Laos-Cambodia Multisport Adventure:

Day 0: Not an official day of the tour.  Ever the lover of “buffer zones,” I have us arriving in Luang Prabang about 36 hours before the tour officially starts to help us acclimate and get a head start on jet lag recovery.  This will be all about indulgence, self-care, and post-flight rehabilitation.  If we lounge by the hotel pool this entire time, it will be sans guilt.

Day 1: Continue lounging and/or explore Luang Prabang on foot in wide-eyed, Asia neophyte fashion while struggling with the exchange rate, time difference, and pronunciation of words on my Lao cheat sheet.  In the evening, start the official tour: gather for orientation, meet the other people on the tour, and hope a) nobody is super annoying and b) nobody thinks we’re super annoying.  Dinner out and our first tuk-tuk ride!

Day 2: Cycle around Luang Prabang and environs to visit the Royal Palace, some wats (temples), and the nearby village of Ban Xang Khok.

Day 3: Cycle to and from Kuang Si waterfalls, which I will be swimming in no matter how much the travel medicine doctor urges caution.  Also, visit a local bear conservation center, where, if the husband has displeased me in any way (a distinct possibility), he may become an ursine snack.

Day 4: Explore the village of Nong Khiaw.  Pull out my rusty French, which isn’t great but beats the pants of my Lao, and which the Internet tells me might be a lingua franca in these rural parts.

Day 5: Visit a few villages in the northern highlands with a 4-hour hike in between.  Explore a temple, learn about the history of Buddhism, and see how it squares with the PBS documentary The Buddha: The Story of Siddhartha, which is fascinating and highly recommended, by the way.

Day 6: Kayak along the Nam Ou and the Mekong Rivers to the Pak Ou caves and onto the village of Ban Xanghai.  Drink (a possibly significant amount of) locally produced whiskey and wine.  Perhaps a visit to the night market if we haven’t been already, ever watchful for the region’s nocturnal disease-carrying mosquitoes.

Day 7: Goodbye Laos… hello Cambodia!  Fly to Siem Reap.  Experience both joy that the ubiquity of the US dollar means no longer having to contend with exchange rates and dismay at how much harder Khmer pronunciation seems than Lao.  It’s a low-key day but the spa resort they’ve booked us in looks like it has plenty of amenities to keep us busy and out of trouble.

Day 8: Cycle to and around Bayon Temple, Ta Prohm, and Angkor Wat.

Day 9: Cycle to some local villages, tasting (possibly significant amounts of) palm wine and palm sugar.  Visit the Landmine Museum.

Day 10: Hike Mount Kulen to see hidden pagodas, a 16th century reclining Buddha statue, and a waterfall that will beckon and I will answer the call.  Tonight: roughing it.  Goodbye luxurious accommodations… hello tents and squat toilets!  Who knew all those squats and wall-sits at the gym would come in so handy?  Finally, my embarrassingly beefy quads will be good for something other than cycling.

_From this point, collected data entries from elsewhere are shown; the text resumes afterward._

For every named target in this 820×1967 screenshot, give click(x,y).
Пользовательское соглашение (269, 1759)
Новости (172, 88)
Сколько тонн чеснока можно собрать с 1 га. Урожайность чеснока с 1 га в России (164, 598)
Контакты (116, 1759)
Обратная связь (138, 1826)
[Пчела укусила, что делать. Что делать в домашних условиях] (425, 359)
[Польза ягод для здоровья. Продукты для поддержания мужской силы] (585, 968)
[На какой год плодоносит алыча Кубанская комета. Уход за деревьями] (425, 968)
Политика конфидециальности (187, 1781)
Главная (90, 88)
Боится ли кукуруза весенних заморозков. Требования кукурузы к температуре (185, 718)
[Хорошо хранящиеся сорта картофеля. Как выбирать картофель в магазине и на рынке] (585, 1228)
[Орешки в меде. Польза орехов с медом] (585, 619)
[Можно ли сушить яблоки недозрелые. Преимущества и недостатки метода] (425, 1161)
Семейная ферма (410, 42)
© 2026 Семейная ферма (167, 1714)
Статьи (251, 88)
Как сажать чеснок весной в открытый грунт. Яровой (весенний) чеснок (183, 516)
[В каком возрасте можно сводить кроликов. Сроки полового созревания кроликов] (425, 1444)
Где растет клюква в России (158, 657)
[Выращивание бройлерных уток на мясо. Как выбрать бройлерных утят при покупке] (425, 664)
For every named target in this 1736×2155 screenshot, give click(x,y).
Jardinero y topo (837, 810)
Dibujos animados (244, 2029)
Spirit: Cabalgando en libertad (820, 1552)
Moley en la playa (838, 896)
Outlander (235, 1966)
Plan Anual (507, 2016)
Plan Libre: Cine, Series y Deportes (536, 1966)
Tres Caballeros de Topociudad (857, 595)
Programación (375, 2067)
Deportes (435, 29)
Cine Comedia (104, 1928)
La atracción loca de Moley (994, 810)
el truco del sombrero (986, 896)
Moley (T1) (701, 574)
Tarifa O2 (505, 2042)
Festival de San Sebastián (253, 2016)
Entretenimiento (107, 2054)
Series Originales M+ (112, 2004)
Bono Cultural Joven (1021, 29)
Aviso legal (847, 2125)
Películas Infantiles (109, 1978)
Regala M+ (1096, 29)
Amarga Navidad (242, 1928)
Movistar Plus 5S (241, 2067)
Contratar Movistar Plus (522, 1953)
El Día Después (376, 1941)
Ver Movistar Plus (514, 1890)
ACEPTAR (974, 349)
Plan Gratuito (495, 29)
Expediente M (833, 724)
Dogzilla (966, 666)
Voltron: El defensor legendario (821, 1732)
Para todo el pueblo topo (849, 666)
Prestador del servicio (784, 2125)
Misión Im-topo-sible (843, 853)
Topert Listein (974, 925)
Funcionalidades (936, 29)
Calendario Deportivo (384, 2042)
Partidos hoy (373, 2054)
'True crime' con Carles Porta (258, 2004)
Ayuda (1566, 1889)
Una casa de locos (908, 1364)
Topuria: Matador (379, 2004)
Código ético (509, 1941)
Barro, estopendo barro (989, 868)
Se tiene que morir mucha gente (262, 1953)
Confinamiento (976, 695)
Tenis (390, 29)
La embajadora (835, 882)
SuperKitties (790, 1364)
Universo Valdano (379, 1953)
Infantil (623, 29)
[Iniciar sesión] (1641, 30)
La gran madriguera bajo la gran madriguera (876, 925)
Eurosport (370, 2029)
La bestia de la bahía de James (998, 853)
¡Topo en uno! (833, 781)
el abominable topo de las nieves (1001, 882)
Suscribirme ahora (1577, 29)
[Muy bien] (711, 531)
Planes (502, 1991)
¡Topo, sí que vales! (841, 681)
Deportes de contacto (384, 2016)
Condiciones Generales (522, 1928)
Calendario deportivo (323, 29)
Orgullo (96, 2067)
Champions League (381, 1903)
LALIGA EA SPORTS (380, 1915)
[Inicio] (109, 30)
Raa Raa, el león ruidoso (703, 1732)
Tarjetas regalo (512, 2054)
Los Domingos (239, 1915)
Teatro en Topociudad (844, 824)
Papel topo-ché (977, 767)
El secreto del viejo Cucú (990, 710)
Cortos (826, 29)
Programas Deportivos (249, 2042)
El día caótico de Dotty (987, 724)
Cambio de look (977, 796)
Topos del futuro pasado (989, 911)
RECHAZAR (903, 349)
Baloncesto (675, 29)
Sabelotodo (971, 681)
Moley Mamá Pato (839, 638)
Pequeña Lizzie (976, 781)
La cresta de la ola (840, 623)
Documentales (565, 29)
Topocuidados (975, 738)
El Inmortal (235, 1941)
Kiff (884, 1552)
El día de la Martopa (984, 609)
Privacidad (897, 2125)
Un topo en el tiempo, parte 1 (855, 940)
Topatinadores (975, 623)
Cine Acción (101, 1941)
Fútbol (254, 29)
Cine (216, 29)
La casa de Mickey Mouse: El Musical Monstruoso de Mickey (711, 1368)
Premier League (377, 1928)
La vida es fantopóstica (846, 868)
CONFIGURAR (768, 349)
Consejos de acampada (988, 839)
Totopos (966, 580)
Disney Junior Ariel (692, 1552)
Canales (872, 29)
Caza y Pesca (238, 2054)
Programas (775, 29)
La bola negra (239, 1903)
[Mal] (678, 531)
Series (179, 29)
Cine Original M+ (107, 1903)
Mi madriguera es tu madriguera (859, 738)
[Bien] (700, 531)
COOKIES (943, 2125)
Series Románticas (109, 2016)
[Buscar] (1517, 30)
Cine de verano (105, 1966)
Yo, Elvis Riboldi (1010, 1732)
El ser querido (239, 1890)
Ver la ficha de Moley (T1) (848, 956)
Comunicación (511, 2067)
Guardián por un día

Day 11: Visit the largest freshwater lake in SE Asia – Tonlé Sap – and the (sometimes) floating villages comprised of houses on stilts.  Since we’re visiting during the dry season, I’m guessing we’ll see more stilts and less floating.

Day 12: Departure day.  Say our goodbyes to our tour-mates and hope they don’t think we’re obnoxious for foisting our blog/podcast business cards upon them.  Bid adieu to temps in the 90s and prepare for snow and (possibly bitter) cold back home.  Brace ourselves for another set of grueling flights, just as we’re starting to adjust to the time zone.

 

That’s it, people.  Enjoy whatever it is you celebrate this time of year, and if you don’t celebrate anything, enjoy the fact that those who do are generally more pleasant this time of year (Christmas cheer and all that).  See you on the flip side!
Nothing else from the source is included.